Bilge Karasu Gece'de 'yazar'ı neden öldürdü?

"Tarihteki bütün ‘büyük geceler’ birilerinin ‘yüce’ bulduğu kavram, sözcük ya da cümlelerin eseri değil mi? Her alanda en iyi eleştiri türü, yüce ve dokunulmaz olan kavramlar ve cümleleri sarsmak, bozmak ve bunların yerine başka yüce kavram ve cümleler koymamak değil midir?"

16 Temmuz 2020 20:30

Zygmunt Bauman, kısmen Adorno ve Horkheimer'ın izinden giderek uygarlık ve Aydınlanmayı sorguladığında ve "Modern uygarlık, Holokost’un yeterli koşulu değil, kesinlikle gerekli koşuludur'[1] gibi bir cümle kurduğunda büyük bir ezberi bozmuştu. Baumann'a göre Holokost ve benzer şiddetler 'Aydınlanmacı' ve rasyonel uygarlık içinde anomali  ya da sapma değildi. Aydınlanmanın gözbebeği olan rasyonalizm saplantısının içinde irrasyonel şiddete ya da daha fenası, rasyonel, soğukkanlı şiddete zemin hazırlayan bir şeyler vardı. Bunu anmak ve cümleye dökmek acı verici olabilir ama toplama kampları son derece 'rasyonel' bir aklın tasarısıydı. Kendini ve kendi 'rasyonel' projesini merkeze koyan ve diğer şeyleri periferi ya da harcanabilir unsurlar ya da 'iyileştirilmesi gereken' defektler olarak gören bakış, şiddeti de meşrulaştırabiliyordu. Nihayetinde uygarlık ve Aydınlanma denen şey, merkeziyetçiliğiyle 'daha az uygar' addedilenler için karanlıklar, büyük geceler yarattı. Postmodernler modernleri eleştirirken kendini dünyanın merkezine koyan bu özne biçimine saldırdılar ve merkezsizleşmeden bahsettiler. Lyotard gibi postmodern teorisyenler 'Büyük Anlatılar'ı da bu yüzden tehlikeli bir şey olarak görüp itibarsızlaştırdılar. Büyük Anlatı, bir bakıma büyük suç demekti. Edebiyatta da 'Büyük Anlatı'nın muadili ya da taşıyıcısı olan alim-i mutlak Tanrı-yazar fikrine işte bu yüzden saldırıp, yerine küçük-yazarlar ya da belirsiz anlatıcılar koydular. Büyük anlatı gibi, büyük-yazar da öldürülmeliydi.
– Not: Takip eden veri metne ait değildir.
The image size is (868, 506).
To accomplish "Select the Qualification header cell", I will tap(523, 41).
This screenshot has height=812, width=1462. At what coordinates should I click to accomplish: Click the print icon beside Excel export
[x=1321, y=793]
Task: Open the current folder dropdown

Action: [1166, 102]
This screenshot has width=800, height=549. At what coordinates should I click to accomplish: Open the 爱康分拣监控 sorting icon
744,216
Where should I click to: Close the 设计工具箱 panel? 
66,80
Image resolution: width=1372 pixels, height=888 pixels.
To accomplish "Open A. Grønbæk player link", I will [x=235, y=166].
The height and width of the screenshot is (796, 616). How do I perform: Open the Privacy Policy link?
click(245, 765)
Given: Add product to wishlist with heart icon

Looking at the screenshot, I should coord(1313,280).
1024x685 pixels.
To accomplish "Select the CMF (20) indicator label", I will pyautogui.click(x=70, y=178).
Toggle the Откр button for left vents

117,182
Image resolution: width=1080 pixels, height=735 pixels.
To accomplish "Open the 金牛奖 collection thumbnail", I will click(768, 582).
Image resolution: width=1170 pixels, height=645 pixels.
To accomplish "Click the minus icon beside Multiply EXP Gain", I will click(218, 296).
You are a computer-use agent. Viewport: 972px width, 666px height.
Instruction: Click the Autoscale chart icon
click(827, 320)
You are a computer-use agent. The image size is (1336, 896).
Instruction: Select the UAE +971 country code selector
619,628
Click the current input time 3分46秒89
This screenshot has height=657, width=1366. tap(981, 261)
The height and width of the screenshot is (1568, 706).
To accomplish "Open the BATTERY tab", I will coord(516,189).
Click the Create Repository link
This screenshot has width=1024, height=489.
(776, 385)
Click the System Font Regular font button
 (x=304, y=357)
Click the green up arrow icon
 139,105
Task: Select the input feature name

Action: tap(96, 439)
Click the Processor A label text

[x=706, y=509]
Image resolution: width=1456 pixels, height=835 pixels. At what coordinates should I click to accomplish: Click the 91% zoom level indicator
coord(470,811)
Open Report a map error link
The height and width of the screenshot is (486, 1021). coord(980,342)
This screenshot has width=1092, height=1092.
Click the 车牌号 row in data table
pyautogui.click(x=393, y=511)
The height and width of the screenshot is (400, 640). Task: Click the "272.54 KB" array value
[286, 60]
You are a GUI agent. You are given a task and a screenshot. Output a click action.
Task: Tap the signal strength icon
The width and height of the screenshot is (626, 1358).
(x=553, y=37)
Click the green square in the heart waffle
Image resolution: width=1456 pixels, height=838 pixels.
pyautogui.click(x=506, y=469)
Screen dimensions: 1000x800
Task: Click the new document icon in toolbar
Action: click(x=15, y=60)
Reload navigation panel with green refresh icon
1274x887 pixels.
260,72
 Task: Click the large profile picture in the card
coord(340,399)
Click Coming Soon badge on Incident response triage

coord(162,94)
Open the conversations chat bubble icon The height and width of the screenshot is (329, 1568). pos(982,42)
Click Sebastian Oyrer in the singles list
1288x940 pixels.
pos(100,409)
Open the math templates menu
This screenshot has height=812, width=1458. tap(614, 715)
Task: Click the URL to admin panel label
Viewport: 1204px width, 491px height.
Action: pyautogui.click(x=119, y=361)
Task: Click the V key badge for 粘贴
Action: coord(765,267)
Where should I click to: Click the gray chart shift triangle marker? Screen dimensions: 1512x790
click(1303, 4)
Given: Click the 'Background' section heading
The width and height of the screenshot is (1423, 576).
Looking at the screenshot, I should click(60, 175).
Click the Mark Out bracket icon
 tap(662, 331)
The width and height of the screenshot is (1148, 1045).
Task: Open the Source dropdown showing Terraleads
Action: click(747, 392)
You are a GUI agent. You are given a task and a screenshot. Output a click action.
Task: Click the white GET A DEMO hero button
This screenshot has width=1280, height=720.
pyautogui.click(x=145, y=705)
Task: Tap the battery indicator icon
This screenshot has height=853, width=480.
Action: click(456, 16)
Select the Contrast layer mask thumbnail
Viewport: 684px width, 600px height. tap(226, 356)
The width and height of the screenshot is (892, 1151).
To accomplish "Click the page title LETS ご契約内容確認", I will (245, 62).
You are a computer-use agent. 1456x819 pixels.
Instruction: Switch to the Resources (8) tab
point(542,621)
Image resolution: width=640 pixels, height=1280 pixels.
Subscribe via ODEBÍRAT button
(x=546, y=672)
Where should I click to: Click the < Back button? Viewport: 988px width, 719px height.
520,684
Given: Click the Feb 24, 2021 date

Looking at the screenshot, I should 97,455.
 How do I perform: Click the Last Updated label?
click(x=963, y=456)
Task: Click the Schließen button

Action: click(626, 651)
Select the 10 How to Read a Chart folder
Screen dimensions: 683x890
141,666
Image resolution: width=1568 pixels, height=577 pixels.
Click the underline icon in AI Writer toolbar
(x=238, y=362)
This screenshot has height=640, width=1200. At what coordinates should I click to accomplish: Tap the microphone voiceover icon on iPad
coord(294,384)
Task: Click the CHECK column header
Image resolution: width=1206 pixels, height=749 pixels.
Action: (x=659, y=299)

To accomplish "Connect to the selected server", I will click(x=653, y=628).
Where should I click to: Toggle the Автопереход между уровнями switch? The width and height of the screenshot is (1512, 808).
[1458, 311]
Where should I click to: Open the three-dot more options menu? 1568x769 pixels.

Bilge Karasu’nun Gece’de yazarlık müessesesini sarsıp, kesintili, dağınık, parçalı, boşluklu ve kendini sorgulayan bir anlatı kurmasının ve bu yolla da yazarı öldürmesinin ardında da 'Aydınlanma' bakışından, ‘büyük anlatı’ ve ‘Tanrı-yazar’dan duyulan böyle bir şüphe yatıyor denebilir. İronik ve distopik bir siyasi roman diye tanımlanabilecek Gece üzerine söylenebilecek çok şey var. Ben burada Karasu’nun Tanrı-Yazar’ı neden öldürdüğünü ve bunun anlattığı distopik manzarayla nasıl bir ilişkisi olabileceğini anlatmaya çalışmakla yetineceğim.

Gece yazılış tarihi itibariyle (1975-76) 12 Mart, yayınlanış tarihi itibariyle de (1985) 12 Eylül dönemi olduğu varsayılabilecek bir darbe-sonrası korku ve tahakküm atmosferini anlatıyor. Bu belirsizlik de aslında kitaba yaraşır bir belirsizlik zira Karasu’nun yapmaya çalıştığı şey, zamanı ve ifadeyi sabitlemekten kaçınarak, zaman ve ifadenin tahakkümünden kurtulmak ve böylece de 'dil’e belirsiz bir özgürlük alanı açmak. Daha ilk sayfada ağır ağır çöken geceyi tasvir ettikten sonra “dil bu karanlığın içinde yaşayabilirmiş gibi görünen tek şey olacak” diyerek ‘dil’e başka bir varoluş alanını kurabilecek tek şey olma payesi yüklemesi de buna işaret. Ama bu da kendinden şüphe eden, 'mutlak dil’in tehlikelerine işaret eden gayet ‘bulanık’ bir dil. Aslında kitap da adım adım bulanıklaşan bir yapıya sahip. Anlatıyı bölen dipnotlar bu bulanıklaşmanın emarelerini sunuyor, sonra da metin kendini bulanıklığa tamamen teslim ediyor.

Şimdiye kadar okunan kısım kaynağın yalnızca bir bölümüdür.